71.08 Kidney Paired Donation Programs Don't Become Concentrated with Highly Sensitized Candidates Over Time

C. Holscher1, K. Jackson1, A. Thomas1, C. Purcell2, M. Ronin2, A. Massie1, J. Garonzik Wang1, D. Segev1  1Johns Hopkins University,Baltimore, MD, USA 2National Kidney Registry,New York, NY, USA

Introduction: In order to utilize a willing but incompatible living donor, transplant candidates must either proceed with incompatible living donor kidney transplantation or attempt to find a more compatible match using kidney paired donation (KPD). For the latter, the benefit of a “better” match must be balanced with the morbidity and mortality associated with increased dialysis time while searching for a match. A common criticism of KPD registries is that the "easy-to-match" candidates match and leave the registry pool quickly, and thereby create a registry pool concentrated with difficult to match patients, making future KPD matches challenging. We hypothesized that, given alternative treatments such as deceased donor kidney transplant priority and desensitization, this concern would no longer be the case.

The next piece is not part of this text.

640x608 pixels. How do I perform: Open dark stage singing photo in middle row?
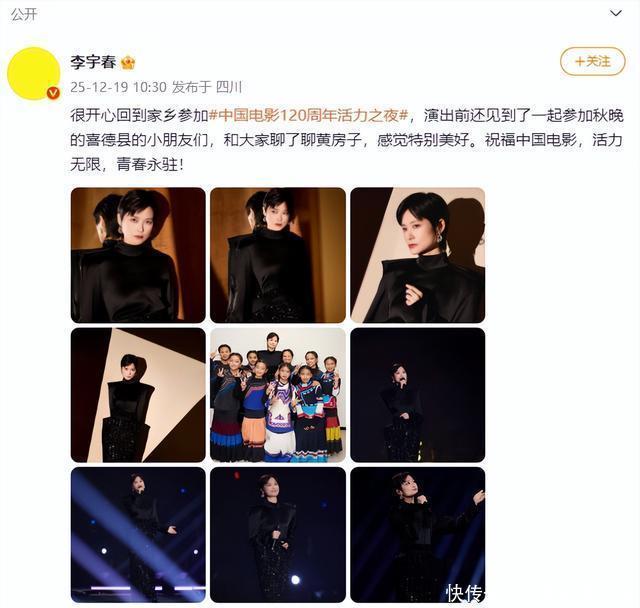coord(418,395)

Methods: We studied 1894 registrants to the National Kidney Registry (NKR), the largest KPD registry in the United States (US), between 2011 and 2015. Candidates were considered a part of the KPD registry pool for the year they registered, and remained in the pool after registration until they matched into a KPD transplant or were removed from the registry for other reasons such as death, receipt of a deceased donor kidney transplant, or incompatible living donor transplant. The prevalent composition of the NKR pool was compared across years, comparing by age, gender, race/ethnicity, body mass index (BMI), ABO blood type, and panel reactive antibody (PRA) categories. Comparisons were made with chi-square, ANOVA, and t-tests, as appropriate.  

Results: Candidates were median age 50 (IQR: 38-60) years, 48% female, 66% white, and had a median BMI of 27 (23-31). Overall, 59% of candidates had blood type O, 24% had blood type A, 15% had blood type B, and 2% had blood type AB. The mean PRA was 53 with 29% having a PRA of 0, 29% having a PRA of 1-79, 18% having a PRA 80-97, and 24% having a PRA 98 or higher. Notably, there were no statistically significant differences by year in age, gender, race, BMI, blood type, or PRA. Further, there were no statistically significant changes by year in the composition of the pool by PRA category (Figure).  

Conclusion: In the largest KPD registry in the US, there is no evidence that KPD registrants have become more difficult to match over time. This should encourage continued enrollment of incompatible donor/recipient pairs in KPD registries to facilitate compatible transplantation.